Neurotic and Probably Misinformed

jason-the-miner

1.0.1 • Public • Published

Jason the Miner

npm npm Node version

Harvesting data at the mine... Jason the Miner, a versatile Web scraper for Node.js.

⛏ Features

  • Composable: via a modular architecture based on pluggable processors. The output of one processor feeds the input of the next one. There are 3 processor categories:
    1. loaders: to fetch the data (via HTTP requests, by reading text files, etc.)
    2. parsers: to parse the data (HTML by default) & extract the relevant parts according to a predefined schema
    3. transformers: to transform and/or output the results (to a CSV file, via email, etc.)
  • Configurable: each processor can be chosen & configured independently
  • Extensible: you can register your own custom processors
  • CLI-friendly: Jason the Miner works well with pipes & redirections
  • Promise-based API
  • MIT-licensed

⛏ Installing

$ npm install -g jason-the-miner

⛏ Demos

Clone the project...

$ git clone https://github.com/mawrkus/jason-the-miner.git
cd jason-the-miner
$ npm install
$ npm run demos

...and have a look at the "demos" folder.

⛏ Examples

CLI

Scraping the most popular Javascript scrapers from GitHub:

// github-config.json
{
  "load": {
    "http": {
      "url": "https://github.com/search",
      "params": {
        "l": "JavaScript",
        "o": "desc",
        "q": "scraper",
        "s": "stars",
        "type": "Repositories"
      }
    }
  },
  "parse": {
    "html": {
      "repos": [{
        "_$": ".repo-list .repo-list-item",
        "name": "h3 > a",
        "description": "div:first-child > p | trim"
      }]
    }
  },
  "transform": {
    "json-file": {
      "path": "./github-repos.json"
    }
  }
}
$ jason-the-miner -c github-config.json

Alternatively, with pipes & redirections:

// github-config.json
{
  "parse": {
    "html": {
      "repos": [{
        "_$": ".repo-list .repo-list-item",
        "name": "h3 > a",
        "description": "div:first-child > p | trim"
      }]
    }
  }
}
$ curl https://github.com/search?q=scraper&l=JavaScript&type=Repositories | jason-the-miner -c github-config.json > github-repos.json

API

const JasonTheMiner = require('jason-the-miner');
 
const jason = new JasonTheMiner();
 
const load = {
  http: {
    url: "https://github.com/search",
    params: {
      q: "scraper",
      l: "JavaScript",
      type: "Repositories",
      s: "stars",
      o: "desc"
    }
  }
};
 
const parse = {
  html: {
    repos: [{
      _$: ".repo-list .repo-list-item",
      name: "h3 > a",
      description: "div:first-child > p | trim"
    }]
  }
};
 
jason.harvest({ load, parse }).then(results => console.log(results));

⛏ The config file

{
  "load": {
    "[loader name]": {
      // loader options
    }
  },
  "parse": {
    "[parser name]": {
      // parser options
    }
  },
  "transform": {
    "[transformer name]": {
      // transformer options
    }
  }
}

Loaders

Jason the Miner comes with 3 built-in loaders:

Name Description Options
http Uses axios as HTTP client All axios request options + [_concurrency=1] (to limit the number of concurrent requests when following/paginating) & [_cache] (to cache responses on the file system)
file Reads the content of a file path, [stream=false], [encoding="utf8"] & [_concurrency=1] (to limit the number of concurrent requests when paginating)
stdin Reads the content from the standard input [encoding="utf8"]

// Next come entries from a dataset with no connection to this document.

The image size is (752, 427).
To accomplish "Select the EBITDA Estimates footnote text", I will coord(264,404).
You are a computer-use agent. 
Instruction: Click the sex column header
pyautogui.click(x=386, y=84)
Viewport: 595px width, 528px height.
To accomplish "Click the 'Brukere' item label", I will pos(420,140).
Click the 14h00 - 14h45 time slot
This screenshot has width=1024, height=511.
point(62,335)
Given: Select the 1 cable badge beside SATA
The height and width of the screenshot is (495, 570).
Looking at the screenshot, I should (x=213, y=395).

For example, an HTTP load config with pagination (pages 1 -> 3) where responses will be cached in the "tests/http-cache" folder:

...
"load": {
  "http": {
    "baseURL": "https://github.com",
    "url": "/search?l=JavaScript&o=desc&q=scraper&s=stars&type=Repositories&p={1,3}",
    "_concurrency": 2,
    "_cache": {
      "folder": "tests/http-cache"
    }
  }
}
...

Check the "demos" folder for more examples.

Parsers

Currently, Jason the Miner comes with a single built-in parser:

Name Description Options
html Parses HTML, built with Cheerio A parse schema

Schema definition

...
  "html": {
    "title": "title | trim",
    "metas": {
      "lang": "html < attr(lang)",
      "content-type": "meta[http-equiv='Content-Type'] < attr(content)"
    },
    "stylesheets": ["link[rel='stylesheet'] < attr(href)"],
    "repos": [{
      "_$": ".repo-list .repo-list-item ? text(crawler)",
      "_slice": "0,3",
      "name": "h3 > a",
      "last-update": "relative-time < attr(datetime)",
      "_follow": {
        "_link": "h3 > a",
        "description": "meta[property='og:description'] < attr(content) | trim",
        "url": "link[rel='canonical'] < attr(href)",
        "stats": {
          "_$": ".pagehead-actions",
          "watchers": "li:nth-child(1) a.social-count | trim",
          "stars": "li:nth-child(2) a.social-count | trim",
          "forks": "li:nth-child(3) a.social-count | trim"
        },
        "_follow": {
          "_link": ".js-repo-nav span[itemprop='itemListElement']:nth-child(2) > a",
          "open-issues": [{
            "_$": ".js-navigation-container li > div > div:nth-child(3)",
            "desc": "a:first-child | trim",
            "opened": "relative-time < attr(datetime)"
          }],
          "_paginate": {
            "link": "a[rel='next']",
            "slice": "0,1",
            "depth": 2
          }
        }
      }
    }],
  }
...

A schema is a plain object that recursively defines:

  • the names of the values/collection of values that you want to extract: "title" (single value), "metas" (object), "stylesheets" (collection of values), "repos" (collection of objects)
  • how to extract them: [selector] ? [matcher] < [extractor] | [filter] (check "Parse helpers" below)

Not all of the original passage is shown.